VOD Deep Dive Part 5: Streaming Protocols — How HLS and DASH Actually Work
Why progressive download fails, how HLS two-level manifests and DASH MPD work, CMAF dual-manifest best practices, LL-HLS for low latency, and when to consider WebRTC.
This is Part 5 of the VOD Streaming Deep Dive series.
Why Can’t You Just Download an MP4?
The simplest approach: put video.mp4 on an HTTP server and let users download it. This is progressive download. Fatal flaws:
- Without faststart, the entire file must download before playback (see Part 4).

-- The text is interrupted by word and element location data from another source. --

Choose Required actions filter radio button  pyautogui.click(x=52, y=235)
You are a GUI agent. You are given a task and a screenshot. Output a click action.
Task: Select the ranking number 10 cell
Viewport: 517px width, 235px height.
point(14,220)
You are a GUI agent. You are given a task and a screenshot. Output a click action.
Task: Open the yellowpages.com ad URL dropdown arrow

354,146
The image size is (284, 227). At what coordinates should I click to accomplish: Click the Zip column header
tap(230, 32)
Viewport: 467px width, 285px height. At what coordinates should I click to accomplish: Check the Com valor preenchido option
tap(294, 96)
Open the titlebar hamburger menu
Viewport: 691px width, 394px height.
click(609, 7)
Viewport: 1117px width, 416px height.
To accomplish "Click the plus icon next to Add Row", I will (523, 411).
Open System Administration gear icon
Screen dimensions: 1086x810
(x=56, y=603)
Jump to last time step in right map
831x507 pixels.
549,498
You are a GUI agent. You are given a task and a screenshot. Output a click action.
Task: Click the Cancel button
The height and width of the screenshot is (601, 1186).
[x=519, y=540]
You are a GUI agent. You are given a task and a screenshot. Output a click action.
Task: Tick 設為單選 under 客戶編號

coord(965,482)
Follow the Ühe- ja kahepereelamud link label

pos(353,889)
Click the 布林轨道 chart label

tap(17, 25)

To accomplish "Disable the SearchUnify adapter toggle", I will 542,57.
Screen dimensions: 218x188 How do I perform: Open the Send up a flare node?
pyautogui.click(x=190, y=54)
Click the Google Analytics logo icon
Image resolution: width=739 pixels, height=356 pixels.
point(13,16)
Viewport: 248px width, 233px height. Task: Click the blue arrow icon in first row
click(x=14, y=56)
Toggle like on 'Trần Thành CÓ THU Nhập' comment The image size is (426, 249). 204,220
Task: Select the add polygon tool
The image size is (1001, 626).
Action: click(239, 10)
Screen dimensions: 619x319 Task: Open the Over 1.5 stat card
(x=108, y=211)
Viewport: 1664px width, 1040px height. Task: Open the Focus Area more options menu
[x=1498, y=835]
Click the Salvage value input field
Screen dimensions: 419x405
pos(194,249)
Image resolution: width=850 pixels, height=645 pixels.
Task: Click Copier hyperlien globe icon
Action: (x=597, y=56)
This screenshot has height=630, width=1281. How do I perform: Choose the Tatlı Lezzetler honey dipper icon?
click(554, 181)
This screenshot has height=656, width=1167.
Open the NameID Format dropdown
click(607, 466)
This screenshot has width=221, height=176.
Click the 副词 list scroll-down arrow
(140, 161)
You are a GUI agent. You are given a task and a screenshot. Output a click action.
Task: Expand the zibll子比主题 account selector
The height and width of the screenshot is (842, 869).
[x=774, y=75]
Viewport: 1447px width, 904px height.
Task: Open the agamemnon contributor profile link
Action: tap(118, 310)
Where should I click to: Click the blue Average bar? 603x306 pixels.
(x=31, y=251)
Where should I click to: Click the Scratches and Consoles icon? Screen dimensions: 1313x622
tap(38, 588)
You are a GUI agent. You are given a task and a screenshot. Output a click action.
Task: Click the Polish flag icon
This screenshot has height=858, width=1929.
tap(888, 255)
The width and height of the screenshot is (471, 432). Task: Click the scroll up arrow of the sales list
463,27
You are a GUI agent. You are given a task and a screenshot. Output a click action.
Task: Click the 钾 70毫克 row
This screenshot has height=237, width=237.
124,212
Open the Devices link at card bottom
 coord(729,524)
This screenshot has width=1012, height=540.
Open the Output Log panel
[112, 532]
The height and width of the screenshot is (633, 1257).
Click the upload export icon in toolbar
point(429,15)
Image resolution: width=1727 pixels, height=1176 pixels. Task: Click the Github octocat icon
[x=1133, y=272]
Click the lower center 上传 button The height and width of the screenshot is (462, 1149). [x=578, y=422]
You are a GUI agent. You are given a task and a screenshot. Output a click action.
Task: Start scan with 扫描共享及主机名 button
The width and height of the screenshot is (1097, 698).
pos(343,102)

- When bandwidth drops, the player can’t switch to a lower quality — it just buffers.
- Seeking uses HTTP Range requests on a single large file — CDN cache-unfriendly.
- You can’t serve different versions to different devices (an old phone gets the same 1080p as a 4K TV).
The solution: split the video into small segments, write a “directory file” that tells the player what to download next. That’s a streaming protocol.
The Core Idea
Modern streaming has three components:
1. Cut the video into small segments
┌──┐ ┌──┐ ┌──┐ ┌──┐ ┌──┐ ...
│s1│ │s2│ │s3│ │s4│ │s5│
└──┘ └──┘ └──┘ └──┘ └──┘
Each 2-6 seconds
2. Produce a set of segments for each quality level
360p: ┌──┐ ┌──┐ ┌──┐ ...
720p: ┌──┐ ┌──┐ ┌──┐ ...
1080p: ┌──┐ ┌──┐ ┌──┐ ...
3. Write a manifest telling the player where to find everything
manifest:
"360p, 720p, and 1080p available"
"Each tier: seg_001.m4s through seg_100.m4s"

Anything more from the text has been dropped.